23 Feb 2018 / 14:41 H.

    PETALING JAYA: FGV Holdings Bhd's net profit fell 31.9% to RM76.57 million for the fourth quarter ended Dec 31, 2017, from RM112.46 million in the previous corresponding quarter.
    Revenue for the quarter decreased 17% to RM4.28 billion, compared with RM5.15 billion in the same period in 2016.
    For the full year, FGV's net profit jumped more than four fold to RM143.7 million, from RM31.5 million a year ago, attributed to a strong performance from plantation and logistics and others (LO) sectors.
    Revenue dropped marginally by 1.5% to RM16.97 billion, against RM17.2 billion previously.
    In a statement today, FGV president and CEO Datuk Zakaria Arshad said the group's 2017 full-year results improved in line with the group's transformation and growth initiatives during the year.
    He said the transformation and growth enhancing efforts will continue into 2018, where the management expects further positive results to be achieved.
    "We increased our focus on the plantation business last year through our strategic transformation plan and the results have been encouraging. We are confident the momentum will continue this year supported by sustainable growth in LO sector and improvement by sugar sector," he added.
    Moving forward, FGV said the group is expecting to normalise labour shortage by mid this year, which will improve harvesting efficiency, increase 2017 fresh fruit bunches (FFB) production by 9% to 4.85 million metric tonnes (MT), while reducing CPO production ex-mill cost per MT to RM1,562.
    "We will continue to grow our LO sector business capabilities to generate external opportunities for the group, including procuring new liquid and dry tankers and external business opportunities from various infrastructure projects.
    "For the sugar sector, we have made progress through effective cost management, capital strengthening and rationalising our operations. In addition, our new sugar refinery in Johor will begin operations in 2H 2018 which will increase our sugar refining capacity for export markets," he added.
    The group's plantation sector registered a significant improvement with a profit of RM554 million from RM234 million in the previous year on the back of higher FFB production, better crude palm oil (CPO) sales margins and stronger performance from JV companies.

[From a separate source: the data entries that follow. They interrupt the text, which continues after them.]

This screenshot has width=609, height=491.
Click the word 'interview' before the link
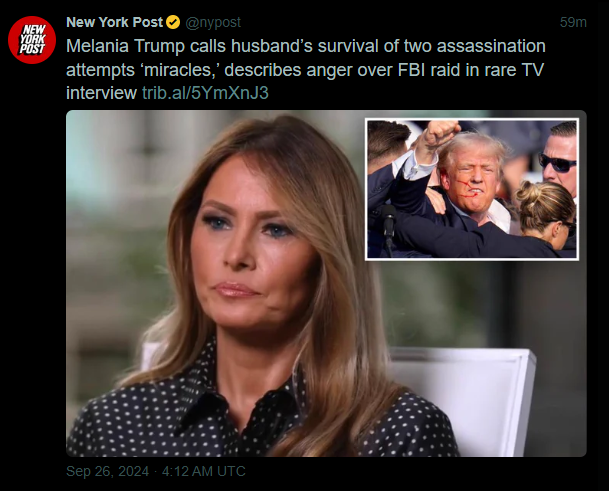click(101, 93)
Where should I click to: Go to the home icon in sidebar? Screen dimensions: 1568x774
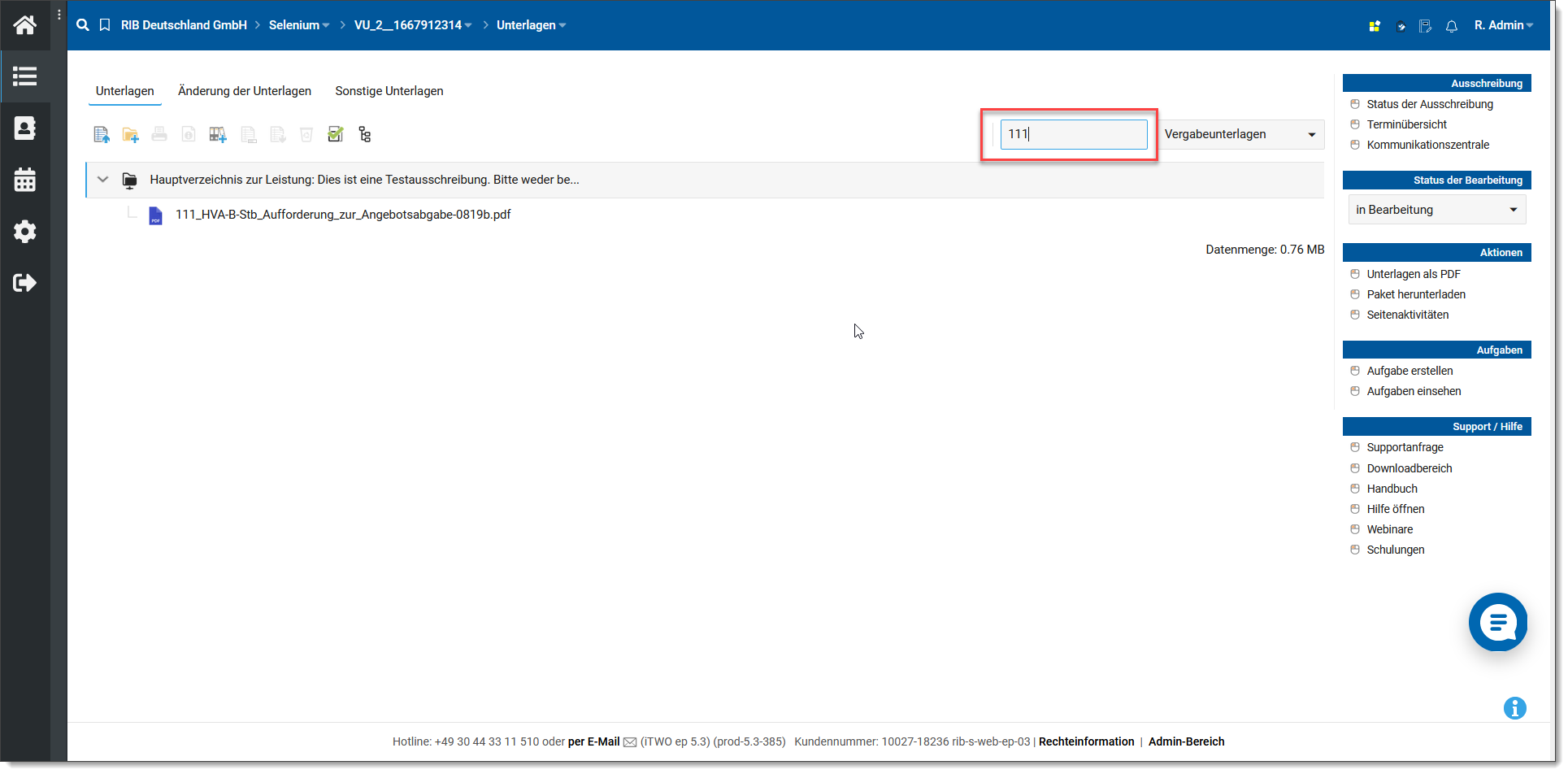point(24,25)
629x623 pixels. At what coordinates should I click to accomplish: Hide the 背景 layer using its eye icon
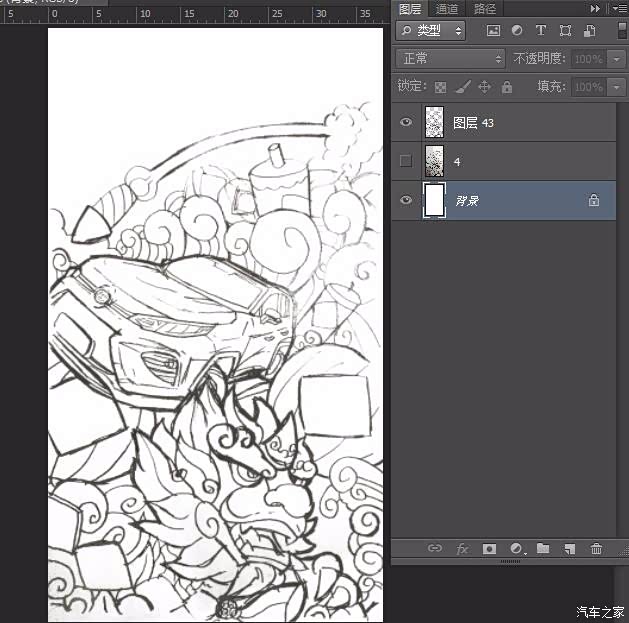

    FGV's CPO production increased 12% to 2.99 million MT in line with the growth in FFB production from 3.91 million metric tonne (MT) in FY2016 to 4.26 million MT in FY2017, while its average age profile improved from 14.9 years to 14.5 years.
    The LO sector recorded a higher profit of RM45 million compared with RM8 million in previous year mainly due to higher throughput in its bulking business, and increased tonnage carried by the transport operations in tandem with the increase in CPO production volume.
    However, FGV's sugar sector posted a smaller profit in 2017 due to higher international raw sugar price and weakened ringgit compared with the previous year.
    At 12.30pm today, FGV's share price slipped three sen or 1.47% to RM2.01 with 5.26 million shares changing hands.